Render every line of the records below as a JSON list of strings, one string per line, leaving out blank lines.

START

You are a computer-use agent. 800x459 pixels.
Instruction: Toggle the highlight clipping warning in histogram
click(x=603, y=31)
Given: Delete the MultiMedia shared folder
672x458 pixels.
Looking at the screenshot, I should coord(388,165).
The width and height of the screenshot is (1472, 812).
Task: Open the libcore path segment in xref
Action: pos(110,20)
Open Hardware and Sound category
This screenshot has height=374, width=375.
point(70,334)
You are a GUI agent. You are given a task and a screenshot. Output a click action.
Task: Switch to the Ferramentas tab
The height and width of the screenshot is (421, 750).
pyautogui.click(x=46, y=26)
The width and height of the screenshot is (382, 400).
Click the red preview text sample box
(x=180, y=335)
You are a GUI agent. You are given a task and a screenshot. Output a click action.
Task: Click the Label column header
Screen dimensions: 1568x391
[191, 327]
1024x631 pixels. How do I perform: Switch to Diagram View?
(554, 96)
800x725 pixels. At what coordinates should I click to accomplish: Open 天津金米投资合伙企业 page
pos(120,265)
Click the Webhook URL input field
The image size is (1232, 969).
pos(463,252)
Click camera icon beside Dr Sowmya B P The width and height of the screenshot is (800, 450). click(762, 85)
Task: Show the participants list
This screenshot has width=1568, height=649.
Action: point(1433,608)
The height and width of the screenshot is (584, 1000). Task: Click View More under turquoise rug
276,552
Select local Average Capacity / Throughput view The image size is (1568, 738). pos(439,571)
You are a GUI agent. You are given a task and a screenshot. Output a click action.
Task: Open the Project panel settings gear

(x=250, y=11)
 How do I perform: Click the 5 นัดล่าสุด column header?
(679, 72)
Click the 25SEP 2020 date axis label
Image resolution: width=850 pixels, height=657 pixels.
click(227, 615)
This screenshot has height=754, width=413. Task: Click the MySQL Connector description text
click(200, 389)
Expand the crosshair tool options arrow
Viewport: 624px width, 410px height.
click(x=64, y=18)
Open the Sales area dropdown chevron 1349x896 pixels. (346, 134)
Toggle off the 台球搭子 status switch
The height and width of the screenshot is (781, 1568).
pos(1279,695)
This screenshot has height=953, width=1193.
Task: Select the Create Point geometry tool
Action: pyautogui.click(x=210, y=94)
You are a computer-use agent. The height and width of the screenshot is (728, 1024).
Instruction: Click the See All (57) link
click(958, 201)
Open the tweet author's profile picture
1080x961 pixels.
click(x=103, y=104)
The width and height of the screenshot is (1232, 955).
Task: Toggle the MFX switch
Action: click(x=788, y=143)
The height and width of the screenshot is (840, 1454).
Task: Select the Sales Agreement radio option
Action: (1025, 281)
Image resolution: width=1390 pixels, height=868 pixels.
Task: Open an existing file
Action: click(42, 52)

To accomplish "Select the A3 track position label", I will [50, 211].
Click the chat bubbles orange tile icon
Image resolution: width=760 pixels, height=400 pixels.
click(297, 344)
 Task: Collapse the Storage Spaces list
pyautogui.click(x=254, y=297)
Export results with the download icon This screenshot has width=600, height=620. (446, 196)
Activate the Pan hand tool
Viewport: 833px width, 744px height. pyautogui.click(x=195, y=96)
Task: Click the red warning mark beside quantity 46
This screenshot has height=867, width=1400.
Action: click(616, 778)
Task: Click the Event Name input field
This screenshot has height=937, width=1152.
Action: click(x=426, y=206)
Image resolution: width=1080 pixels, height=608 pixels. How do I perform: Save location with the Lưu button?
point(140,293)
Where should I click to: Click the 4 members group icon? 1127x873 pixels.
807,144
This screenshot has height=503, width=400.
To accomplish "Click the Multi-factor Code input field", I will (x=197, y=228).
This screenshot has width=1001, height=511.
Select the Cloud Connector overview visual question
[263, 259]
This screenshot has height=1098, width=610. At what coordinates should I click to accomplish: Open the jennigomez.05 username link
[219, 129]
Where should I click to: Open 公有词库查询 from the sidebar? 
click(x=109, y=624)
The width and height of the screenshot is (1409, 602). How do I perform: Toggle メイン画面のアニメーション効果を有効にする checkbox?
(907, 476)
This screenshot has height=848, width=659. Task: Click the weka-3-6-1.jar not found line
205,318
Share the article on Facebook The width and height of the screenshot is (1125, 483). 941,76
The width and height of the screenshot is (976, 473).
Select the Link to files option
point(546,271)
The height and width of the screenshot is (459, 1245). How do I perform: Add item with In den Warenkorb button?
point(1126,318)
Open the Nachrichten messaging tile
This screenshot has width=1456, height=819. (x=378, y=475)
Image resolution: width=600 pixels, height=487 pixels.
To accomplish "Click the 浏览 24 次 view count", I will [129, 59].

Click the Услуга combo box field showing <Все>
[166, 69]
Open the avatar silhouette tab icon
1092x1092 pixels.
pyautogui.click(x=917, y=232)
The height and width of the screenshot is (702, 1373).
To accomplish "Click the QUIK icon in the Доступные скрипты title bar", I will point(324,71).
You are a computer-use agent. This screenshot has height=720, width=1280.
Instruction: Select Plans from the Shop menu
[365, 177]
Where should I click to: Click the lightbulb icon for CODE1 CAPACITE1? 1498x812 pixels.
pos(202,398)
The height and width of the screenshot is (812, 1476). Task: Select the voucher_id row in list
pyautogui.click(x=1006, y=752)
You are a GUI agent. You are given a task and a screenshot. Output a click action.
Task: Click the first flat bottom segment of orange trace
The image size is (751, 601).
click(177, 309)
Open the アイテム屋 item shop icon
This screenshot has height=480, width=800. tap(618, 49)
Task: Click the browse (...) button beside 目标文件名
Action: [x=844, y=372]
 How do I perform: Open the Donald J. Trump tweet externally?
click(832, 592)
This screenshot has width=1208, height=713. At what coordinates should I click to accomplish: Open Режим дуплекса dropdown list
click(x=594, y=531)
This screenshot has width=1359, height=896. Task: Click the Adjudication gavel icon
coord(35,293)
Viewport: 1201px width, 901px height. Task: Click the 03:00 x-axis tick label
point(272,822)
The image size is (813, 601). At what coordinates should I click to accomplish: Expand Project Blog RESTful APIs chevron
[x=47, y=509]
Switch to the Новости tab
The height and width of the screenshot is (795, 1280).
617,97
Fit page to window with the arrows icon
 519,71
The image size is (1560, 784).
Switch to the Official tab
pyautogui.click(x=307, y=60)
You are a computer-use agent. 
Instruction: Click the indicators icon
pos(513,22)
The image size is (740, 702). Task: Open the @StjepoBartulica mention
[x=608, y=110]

END

> Result:
[
  "You are a computer-use agent. 800x459 pixels.",
  "Instruction: Toggle the highlight clipping warning in histogram",
  "click(x=603, y=31)",
  "Given: Delete the MultiMedia shared folder",
  "672x458 pixels.",
  "Looking at the screenshot, I should coord(388,165).",
  "The width and height of the screenshot is (1472, 812).",
  "Task: Open the libcore path segment in xref",
  "Action: pos(110,20)",
  "Open Hardware and Sound category",
  "This screenshot has height=374, width=375.",
  "point(70,334)",
  "You are a GUI agent. You are given a task and a screenshot. Output a click action.",
  "Task: Switch to the Ferramentas tab",
  "The height and width of the screenshot is (421, 750).",
  "pyautogui.click(x=46, y=26)",
  "The width and height of the screenshot is (382, 400).",
  "Click the red preview text sample box",
  "(x=180, y=335)",
  "You are a GUI agent. You are given a task and a screenshot. Output a click action.",
  "Task: Click the Label column header",
  "Screen dimensions: 1568x391",
  "[191, 327]",
  "1024x631 pixels. How do I perform: Switch to Diagram View?",
  "(554, 96)",
  "800x725 pixels. At what coordinates should I click to accomplish: Open 天津金米投资合伙企业 page",
  "pos(120,265)",
  "Click the Webhook URL input field",
  "The image size is (1232, 969).",
  "pos(463,252)",
  "Click camera icon beside Dr Sowmya B P The width and height of the screenshot is (800, 450). click(762, 85)",
  "Task: Show the participants list",
  "This screenshot has width=1568, height=649.",
  "Action: point(1433,608)",
  "The height and width of the screenshot is (584, 1000). Task: Click View More under turquoise rug",
  "276,552",
  "Select local Average Capacity / Throughput view The image size is (1568, 738). pos(439,571)",
  "You are a GUI agent. You are given a task and a screenshot. Output a click action.",
  "Task: Open the Project panel settings gear",
  "(x=250, y=11)",
  " How do I perform: Click the 5 นัดล่าสุด column header?",
  "(679, 72)",
  "Click the 25SEP 2020 date axis label",
  "Image resolution: width=850 pixels, height=657 pixels.",
  "click(227, 615)",
  "This screenshot has height=754, width=413. Task: Click the MySQL Connector description text",
  "click(200, 389)",
  "Expand the crosshair tool options arrow",
  "Viewport: 624px width, 410px height.",
  "click(x=64, y=18)",
  "Open the Sales area dropdown chevron 1349x896 pixels. (346, 134)",
  "Toggle off the 台球搭子 status switch",
  "The height and width of the screenshot is (781, 1568).",
  "pos(1279,695)",
  "This screenshot has height=953, width=1193.",
  "Task: Select the Create Point geometry tool",
  "Action: pyautogui.click(x=210, y=94)",
  "You are a computer-use agent. The height and width of the screenshot is (728, 1024).",
  "Instruction: Click the See All (57) link",
  "click(958, 201)",
  "Open the tweet author's profile picture",
  "1080x961 pixels.",
  "click(x=103, y=104)",
  "The width and height of the screenshot is (1232, 955).",
  "Task: Toggle the MFX switch",
  "Action: click(x=788, y=143)",
  "The height and width of the screenshot is (840, 1454).",
  "Task: Select the Sales Agreement radio option",
  "Action: (1025, 281)",
  "Image resolution: width=1390 pixels, height=868 pixels.",
  "Task: Open an existing file",
  "Action: click(42, 52)",
  "To accomplish \"Select the A3 track position label\", I will [50, 211].",
  "Click the chat bubbles orange tile icon",
  "Image resolution: width=760 pixels, height=400 pixels.",
  "click(297, 344)",
  " Task: Collapse the Storage Spaces list",
  "pyautogui.click(x=254, y=297)",
  "Export results with the download icon This screenshot has width=600, height=620. (446, 196)",
  "Activate the Pan hand tool",
  "Viewport: 833px width, 744px height. pyautogui.click(x=195, y=96)",
  "Task: Click the red warning mark beside quantity 46",
  "This screenshot has height=867, width=1400.",
  "Action: click(616, 778)",
  "Task: Click the Event Name input field",
  "This screenshot has height=937, width=1152.",
  "Action: click(x=426, y=206)",
  "Image resolution: width=1080 pixels, height=608 pixels. How do I perform: Save location with the Lưu button?",
  "point(140,293)",
  "Where should I click to: Click the 4 members group icon? 1127x873 pixels.",
  "807,144",
  "This screenshot has height=503, width=400.",
  "To accomplish \"Click the Multi-factor Code input field\", I will (x=197, y=228).",
  "This screenshot has width=1001, height=511.",
  "Select the Cloud Connector overview visual question",
  "[263, 259]",
  "This screenshot has height=1098, width=610. At what coordinates should I click to accomplish: Open the jennigomez.05 username link",
  "[219, 129]",
  "Where should I click to: Open 公有词库查询 from the sidebar? ",
  "click(x=109, y=624)",
  "The width and height of the screenshot is (1409, 602). How do I perform: Toggle メイン画面のアニメーション効果を有効にする checkbox?",
  "(907, 476)",
  "This screenshot has height=848, width=659. Task: Click the weka-3-6-1.jar not found line",
  "205,318",
  "Share the article on Facebook The width and height of the screenshot is (1125, 483). 941,76",
  "The width and height of the screenshot is (976, 473).",
  "Select the Link to files option",
  "point(546,271)",
  "The height and width of the screenshot is (459, 1245). How do I perform: Add item with In den Warenkorb button?",
  "point(1126,318)",
  "Open the Nachrichten messaging tile",
  "This screenshot has width=1456, height=819. (x=378, y=475)",
  "Image resolution: width=600 pixels, height=487 pixels.",
  "To accomplish \"Click the 浏览 24 次 view count\", I will [129, 59].",
  "Click the Услуга combo box field showing <Все>",
  "[166, 69]",
  "Open the avatar silhouette tab icon",
  "1092x1092 pixels.",
  "pyautogui.click(x=917, y=232)",
  "The height and width of the screenshot is (702, 1373).",
  "To accomplish \"Click the QUIK icon in the Доступные скрипты title bar\", I will point(324,71).",
  "You are a computer-use agent. This screenshot has height=720, width=1280.",
  "Instruction: Select Plans from the Shop menu",
  "[365, 177]",
  "Where should I click to: Click the lightbulb icon for CODE1 CAPACITE1? 1498x812 pixels.",
  "pos(202,398)",
  "The height and width of the screenshot is (812, 1476). Task: Select the voucher_id row in list",
  "pyautogui.click(x=1006, y=752)",
  "You are a GUI agent. You are given a task and a screenshot. Output a click action.",
  "Task: Click the first flat bottom segment of orange trace",
  "The image size is (751, 601).",
  "click(177, 309)",
  "Open the アイテム屋 item shop icon",
  "This screenshot has height=480, width=800. tap(618, 49)",
  "Task: Click the browse (...) button beside 目标文件名",
  "Action: [x=844, y=372]",
  " How do I perform: Open the Donald J. Trump tweet externally?",
  "click(832, 592)",
  "This screenshot has width=1208, height=713. At what coordinates should I click to accomplish: Open Режим дуплекса dropdown list",
  "click(x=594, y=531)",
  "This screenshot has width=1359, height=896. Task: Click the Adjudication gavel icon",
  "coord(35,293)",
  "Viewport: 1201px width, 901px height. Task: Click the 03:00 x-axis tick label",
  "point(272,822)",
  "The image size is (813, 601). At what coordinates should I click to accomplish: Expand Project Blog RESTful APIs chevron",
  "[x=47, y=509]",
  "Switch to the Новости tab",
  "The height and width of the screenshot is (795, 1280).",
  "617,97",
  "Fit page to window with the arrows icon",
  " 519,71",
  "The image size is (1560, 784).",
  "Switch to the Official tab",
  "pyautogui.click(x=307, y=60)",
  "You are a computer-use agent. ",
  "Instruction: Click the indicators icon",
  "pos(513,22)",
  "The image size is (740, 702). Task: Open the @StjepoBartulica mention",
  "[x=608, y=110]"
]